_Source information:_
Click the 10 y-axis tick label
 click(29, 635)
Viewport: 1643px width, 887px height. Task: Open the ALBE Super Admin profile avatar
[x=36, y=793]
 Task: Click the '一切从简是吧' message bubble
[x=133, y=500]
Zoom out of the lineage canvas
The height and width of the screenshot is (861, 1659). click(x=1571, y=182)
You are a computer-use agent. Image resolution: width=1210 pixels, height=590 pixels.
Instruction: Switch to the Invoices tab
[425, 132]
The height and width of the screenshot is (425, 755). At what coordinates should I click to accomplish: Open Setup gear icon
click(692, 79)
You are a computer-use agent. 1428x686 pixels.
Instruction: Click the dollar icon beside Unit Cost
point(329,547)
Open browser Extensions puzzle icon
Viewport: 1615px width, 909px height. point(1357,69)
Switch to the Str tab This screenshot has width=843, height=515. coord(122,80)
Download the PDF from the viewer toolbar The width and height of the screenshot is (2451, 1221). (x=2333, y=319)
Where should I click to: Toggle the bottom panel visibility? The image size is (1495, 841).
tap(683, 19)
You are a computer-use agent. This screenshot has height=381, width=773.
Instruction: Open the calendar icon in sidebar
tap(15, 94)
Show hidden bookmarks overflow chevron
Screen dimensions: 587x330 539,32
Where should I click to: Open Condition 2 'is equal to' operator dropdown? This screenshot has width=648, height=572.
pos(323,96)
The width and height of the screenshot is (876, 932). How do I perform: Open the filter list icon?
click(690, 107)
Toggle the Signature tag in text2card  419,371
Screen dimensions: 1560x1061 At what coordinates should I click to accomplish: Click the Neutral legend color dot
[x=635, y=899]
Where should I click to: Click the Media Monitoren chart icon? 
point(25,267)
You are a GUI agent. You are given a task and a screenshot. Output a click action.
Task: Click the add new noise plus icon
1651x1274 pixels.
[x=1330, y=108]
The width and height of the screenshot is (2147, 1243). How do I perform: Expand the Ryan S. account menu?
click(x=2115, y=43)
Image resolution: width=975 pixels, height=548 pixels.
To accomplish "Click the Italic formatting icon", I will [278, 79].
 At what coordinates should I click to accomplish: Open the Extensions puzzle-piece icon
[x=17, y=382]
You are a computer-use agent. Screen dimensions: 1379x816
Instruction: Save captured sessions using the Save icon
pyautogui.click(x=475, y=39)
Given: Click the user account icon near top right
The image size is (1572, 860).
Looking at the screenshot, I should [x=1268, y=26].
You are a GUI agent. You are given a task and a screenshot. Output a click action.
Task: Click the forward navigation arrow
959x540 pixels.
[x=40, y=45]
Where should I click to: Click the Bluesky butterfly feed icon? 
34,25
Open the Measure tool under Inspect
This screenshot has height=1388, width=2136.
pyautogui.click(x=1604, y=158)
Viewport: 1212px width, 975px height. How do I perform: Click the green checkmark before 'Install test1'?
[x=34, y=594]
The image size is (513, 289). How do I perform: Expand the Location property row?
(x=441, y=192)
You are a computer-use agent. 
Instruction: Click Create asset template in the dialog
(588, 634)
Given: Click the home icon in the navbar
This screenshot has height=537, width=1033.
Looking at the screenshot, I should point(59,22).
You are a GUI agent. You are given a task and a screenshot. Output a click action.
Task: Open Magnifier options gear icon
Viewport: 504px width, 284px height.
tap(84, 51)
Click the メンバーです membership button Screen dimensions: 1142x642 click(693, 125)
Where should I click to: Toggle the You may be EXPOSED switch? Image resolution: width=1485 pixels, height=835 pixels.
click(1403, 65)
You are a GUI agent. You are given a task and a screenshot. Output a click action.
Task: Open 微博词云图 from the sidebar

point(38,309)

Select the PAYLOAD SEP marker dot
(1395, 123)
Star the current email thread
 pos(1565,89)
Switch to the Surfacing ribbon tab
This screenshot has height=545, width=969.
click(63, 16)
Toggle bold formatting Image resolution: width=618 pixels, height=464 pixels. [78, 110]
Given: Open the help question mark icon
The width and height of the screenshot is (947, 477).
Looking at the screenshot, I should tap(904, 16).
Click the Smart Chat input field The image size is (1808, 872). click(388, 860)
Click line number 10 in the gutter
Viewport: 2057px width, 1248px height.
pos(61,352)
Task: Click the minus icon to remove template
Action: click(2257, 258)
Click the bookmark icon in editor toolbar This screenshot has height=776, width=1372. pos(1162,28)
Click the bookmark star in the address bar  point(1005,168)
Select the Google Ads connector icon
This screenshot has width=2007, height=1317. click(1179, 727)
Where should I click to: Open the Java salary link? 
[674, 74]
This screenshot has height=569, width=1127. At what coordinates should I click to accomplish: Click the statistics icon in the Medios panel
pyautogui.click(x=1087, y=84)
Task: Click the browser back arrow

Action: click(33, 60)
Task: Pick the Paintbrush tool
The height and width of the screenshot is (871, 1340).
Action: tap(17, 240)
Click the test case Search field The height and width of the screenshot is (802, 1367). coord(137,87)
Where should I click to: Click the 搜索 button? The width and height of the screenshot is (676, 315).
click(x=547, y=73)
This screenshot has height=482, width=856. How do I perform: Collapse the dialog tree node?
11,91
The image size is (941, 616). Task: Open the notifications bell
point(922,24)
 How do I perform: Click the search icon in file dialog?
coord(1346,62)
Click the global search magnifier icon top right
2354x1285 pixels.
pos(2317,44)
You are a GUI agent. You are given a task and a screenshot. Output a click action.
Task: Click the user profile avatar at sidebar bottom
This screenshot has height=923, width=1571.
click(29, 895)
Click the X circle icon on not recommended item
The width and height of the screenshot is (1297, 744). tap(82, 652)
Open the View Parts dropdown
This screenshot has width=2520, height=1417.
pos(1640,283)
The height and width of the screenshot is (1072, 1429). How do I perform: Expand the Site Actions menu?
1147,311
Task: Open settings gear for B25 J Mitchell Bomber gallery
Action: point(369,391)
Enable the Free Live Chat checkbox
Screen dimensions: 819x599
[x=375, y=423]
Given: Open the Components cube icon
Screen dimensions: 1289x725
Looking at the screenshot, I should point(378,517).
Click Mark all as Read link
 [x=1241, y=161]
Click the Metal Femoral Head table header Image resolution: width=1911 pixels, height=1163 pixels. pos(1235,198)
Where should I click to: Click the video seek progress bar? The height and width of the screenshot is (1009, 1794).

_Problem to work on:_ Copy each line above where "formatting" appears.

_Solution below:_
To accomplish "Click the Italic formatting icon", I will [278, 79].
Toggle bold formatting Image resolution: width=618 pixels, height=464 pixels. [78, 110]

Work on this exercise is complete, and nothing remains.